I got a little tired of those banana cookies that I had posted about a few months back & had a couple of bananas that were getting to that super-nutritious browning stage.

This presents a conundrum, primarily because I have several small tubs of frozen bananas in the freezer, either in chocolate iced cream form or in whole banana form for treats.  So freezing more bananas was out.

Cookies are good, but those easy cookies just didn’t get the craving from me.

Muffins ended up being the way to go.  I whipped these guys up in about ten minutes.  Then I ate most of them in half of that time.

You say half empty, I say I'm half full.

You say half empty, I say I’m half full.

I mashed two bananas in a bowl, added a flax egg(3T warm water & 1T ground flax, let sit for a few minutes), & then mixed in two tablespoons of coconut oil, a teaspoon of sea salt, two tablespoons of agave, a teaspoon of apple cider vinegar, half a teaspoon of cinnamon & allspice, half a teaspoon of vanilla, a teaspoon of baking soda, & 3/4C of whole wheat flour & 1/4C of rolled oats.

I scooped the mix into a greased muffin pan & then tossed it in the 350F oven for twenty minutes.  A toothpick came out of one of the muffins clean, so that was my indication that they were done.

And so was I after I ate four of the eight muffins it makes immediately after they came out of the oven.

Well, not immediately.  That would be the actions of an insane person hellbent on burning the top of his mouth.

Which I have learned from.

Easy though, right?  I suggest making a glaze with a tablespoon of almond milk & 1/4C powdered sugar for the top, but that’s not necessary if you want to skip the sugar, which I’ve been working on as well.

I guess that’s about it for the time being, lots of work behind me & lots ahead.  It’s like I’ve got a non-stop chemistry set and it just gets more & more interesting.

"Jesse, we've got to cook....er, I mean ferment.  Culture.  Just make me some cheese."

“Jesse, we’ve got to cook….er, I mean ferment.

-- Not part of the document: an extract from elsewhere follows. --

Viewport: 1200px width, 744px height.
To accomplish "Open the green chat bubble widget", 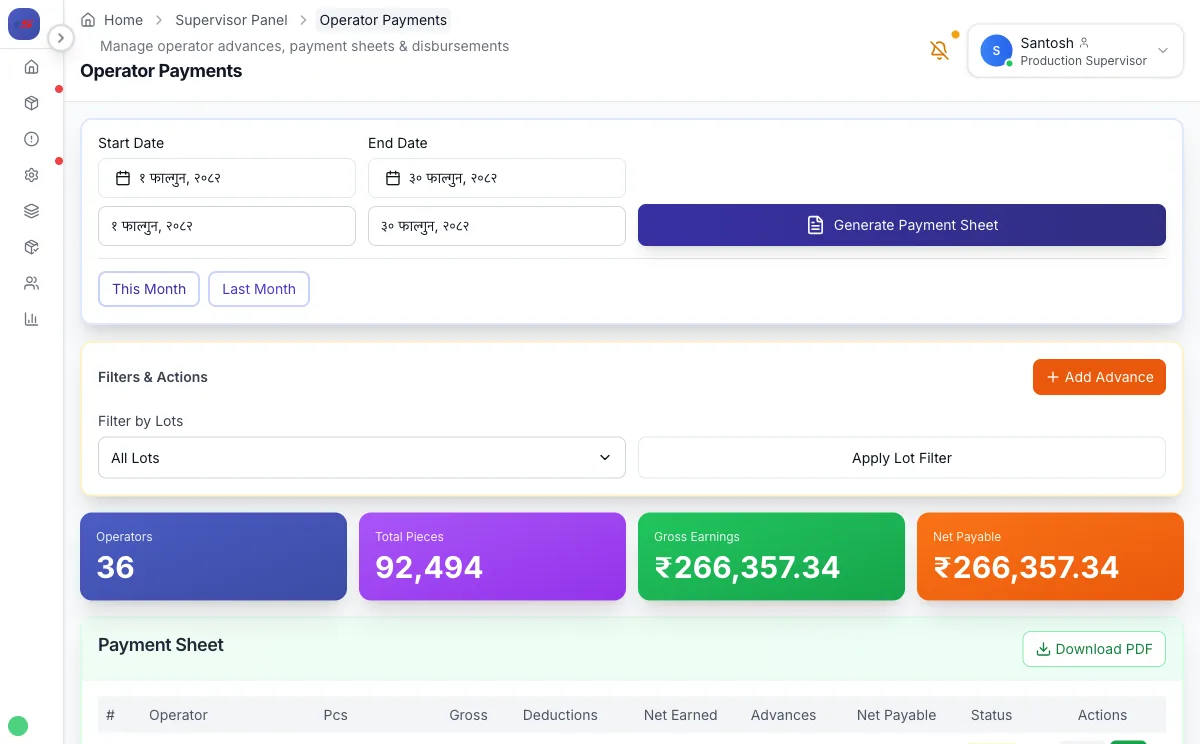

Culture. Just make me some of that damned delicious cheese.”

So, I’ll leave you with some pup pictures, but have a great week & I’ll keep you updated!

When you're mowing the front yard for fifteen minutes & the pups are like, "Can we help???!!!"

When you’re mowing the front yard for fifteen minutes & the pups are like, “Can we help???!!!”

Making dog food & turning around to this is always entertaining.

Making dog food & turning around to this is always entertaining.

Life is so tough.  So, so tough.

Life is so tough. So, so tough.

Bye all!!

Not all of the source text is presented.